Siegerländer KV

Andreas Jurzo muss an der Schulter operiert werden

Andreas Jurzo muss an der Schulter operiert werden.

Andreas Jurzo muss an der Schulter operiert werden.

Foto: sone

Der 21-Jährige fällt damit für mehrere Monate aus und steht der SKV für den zweiten Liga-Abschnitt nicht zur Verfügung.
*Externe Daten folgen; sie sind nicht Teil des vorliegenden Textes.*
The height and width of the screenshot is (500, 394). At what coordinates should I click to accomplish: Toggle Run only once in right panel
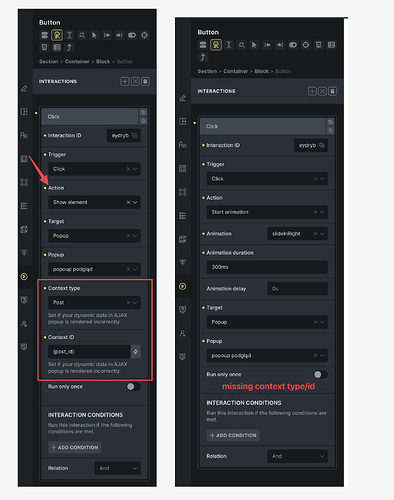point(320,375)
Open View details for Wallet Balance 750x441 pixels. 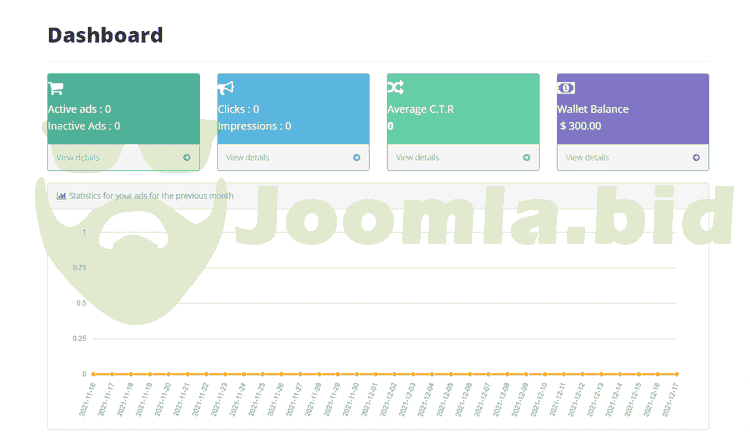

Dreis-Tiefenbach. Schlechte Nachricht für den Kunstturn-Bundesligisten Siegerländer KV und Turner Andreas Jurzo. Der 21-jährige Geisweider Boden- und Sprungspezialist muss an der Schulter operiert werden und fällt für den Rest der Saison 2019 aus. Dabei war das bisherige Jahr so gut für den derzeit jüngsten SKV-Turner gelaufen, der nach einem Intermezzo bei den Geisweider Fußballern im Jahr 2015 wieder Gefallen am Turnen gefunden hatte und gleich wichtige Punkte im Kampf um den Aufstieg in die 1. Bundesliga sammelte.

Im Juni erreichte er bei den NRW-Meisterschaften mit 77,05 Punkten im Mehrkampf und Platz drei sein bisher bestes Resultat im Seniorenbereich und qualifizierte sich souverän für die Deutschen Meisterschaften im August in Berlin. Dort lief allerdings nicht alles nach seinem Wunsch – vor allem am Sprung war er nicht zufrieden, hatte er doch im Vorjahr an diesem Gerät das Einzelfinale erreicht und gute Aussichten angesichts seiner Sprungstärke, dieses Ergebnis 2019 noch einmal zu toppen. Leider stürzte er bei seinem zweiten Sprung – für seinen Standardsprung, den er auch in der Bundesliga zeigt, hatte er eine der höchsten Wertungen des Qualifikationsturnens erreicht. Im Nachhinein gesehen nicht so überraschend, konnte er doch schon den Wettkampf in Berlin nur mit großen Schulterschmerzen durchstehen. Diese besserten sich in den darauffolgenden Wochen nicht. Die Diagnose von SKV-Mannschaftsarzt, Falk Uhlig, Chirurg und Sportmediziner in Siegen: Im rechten Schulterblatt gibt es einen Einriss an der Stelle, an der die Bizepssehne angewachsen ist, der ohne operativen Eingriff nicht verheilen und dauerhaft so starke Schmerzen bereiten wird, dass an Kunstturnen nicht zu denken ist. Am Freitag wird Andreas Jurzo in der St. Anna-Klinik in Duisburg operiert. Wenn alles nach Plan verläuft, wird ihm Uhlig ein entsprechendes Aufbautraining verordnen und ab Januar 2020 kann Andreas Jurzo dann auch wieder an die Geräte gehen.

„Es ist vorrangig, dass Andreas sich diesem Eingriff unterzieht, so dass er in absehbarer Zeit wieder voll belastbar sein wird. Er braucht wegen seines athletischen Turnstils einen absolut belastbaren Körper. Für die Planung der zweiten Saisonhälfte ist das ein Rückschlag, gehen uns langsam die gesunden Springer aus. Vielleicht müssen wir uns auch noch einmal verstärken“, so SKV-Präsident Reimund Spies.